Os dados sugerem que a questão central para o inquiridos não é se a gestão é suficientemente “democrática” segundo critérios ideológicos, mas sobretudo se é eficaz na criação de condições para o sucesso educativo. E aqui os resultados são inequívocos: a esmagadora maioria dos professores reconhece que a gestão das suas escolas funciona.
Por tudo isto, continuar a insistir na narrativa de que o modelo de gestão é o principal responsável pela deterioração do clima escolar e consequente quebra dos resultados, quando os dados apontam para outros fatores mais urgentes – burnout, indisciplina, sobrecarga administrativa – terá com certeza consequências contraproducentes. Para além disso, desvia recursos e atenção política dos problemas reais e imediatos para debates estruturais que, embora legítimos, não respondem às necessidades mais prementes dos professores.

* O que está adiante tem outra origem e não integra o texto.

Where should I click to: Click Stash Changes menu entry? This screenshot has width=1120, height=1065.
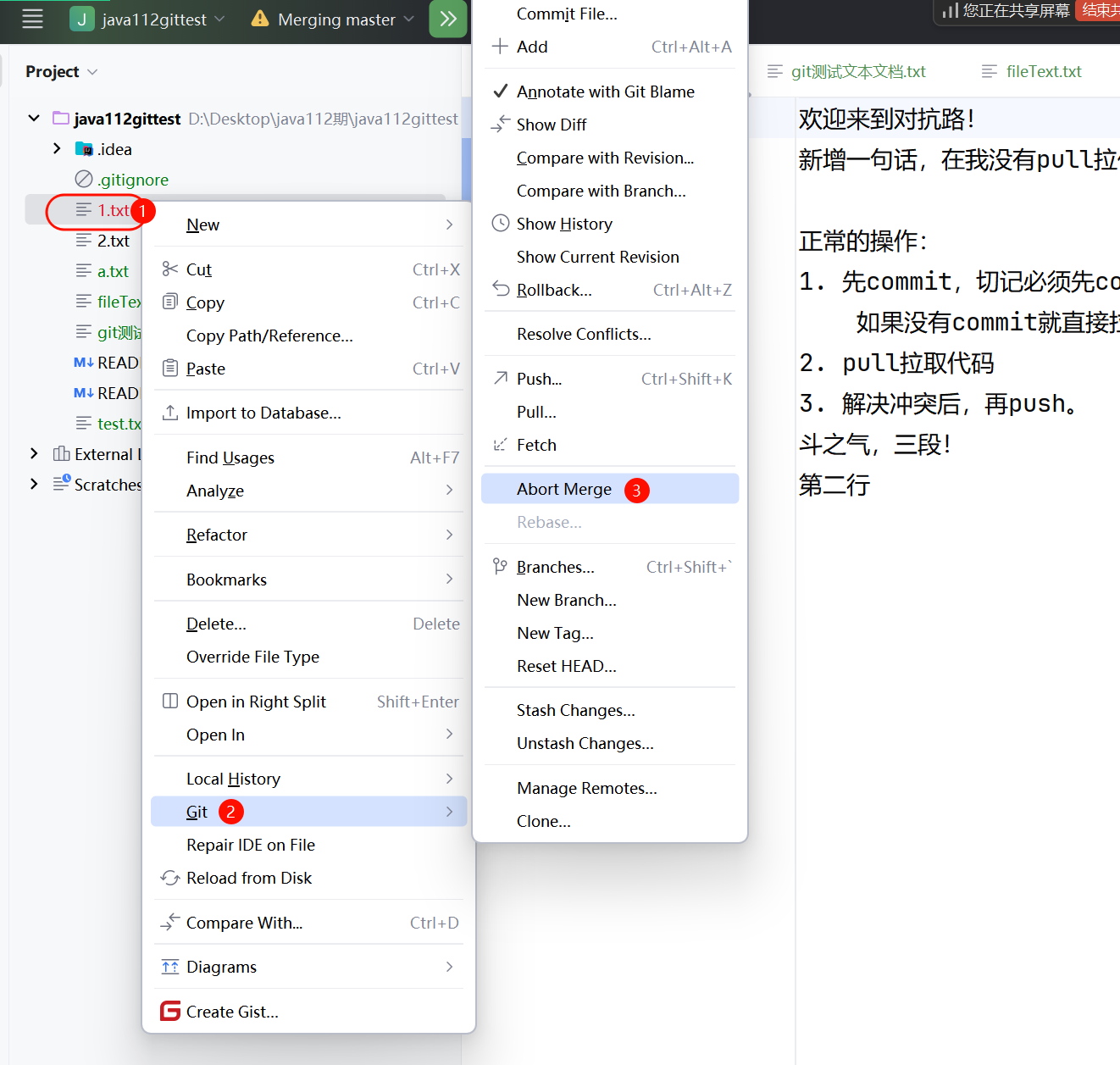575,710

O que nos deve preocupar ainda mais é o risco de que esta narrativa crie um clima de desconfiança e confronto desnecessário entre professores e diretores, como se ambos não fossem de facto professores ainda que funções diferentes, quando o que os dados mostram é que há, no essencial, um reconhecimento generalizado do trabalho das equipas de gestão.
O estudo aponta um caminho construtivo, um caminho que exige evolução em vez de revolução. Reduzir a burocracia, melhorar o apoio aos professores em situação de burnout, desenvolver estratégias eficazes de gestão da disciplina e criar melhores condições físicas e pedagógicas nas escolas.
Com isto não se pretende que se ignore as questões de participação democrática – significa hierarquizá-las adequadamente e não as transformar no bode expiatório de problemas que têm outras causas e exigem diferentes soluções.
O sistema educativo português enfrenta, de facto, desafios reais e sérios. Mas o modelo de gestão, longe de ser o principal vilão da história, parece estar a funcionar razoavelmente bem na perspetiva de quem o vive diariamente. É tempo de ouvir essa voz e dirigir os nossos esforços para onde são verdadeiramente necessários.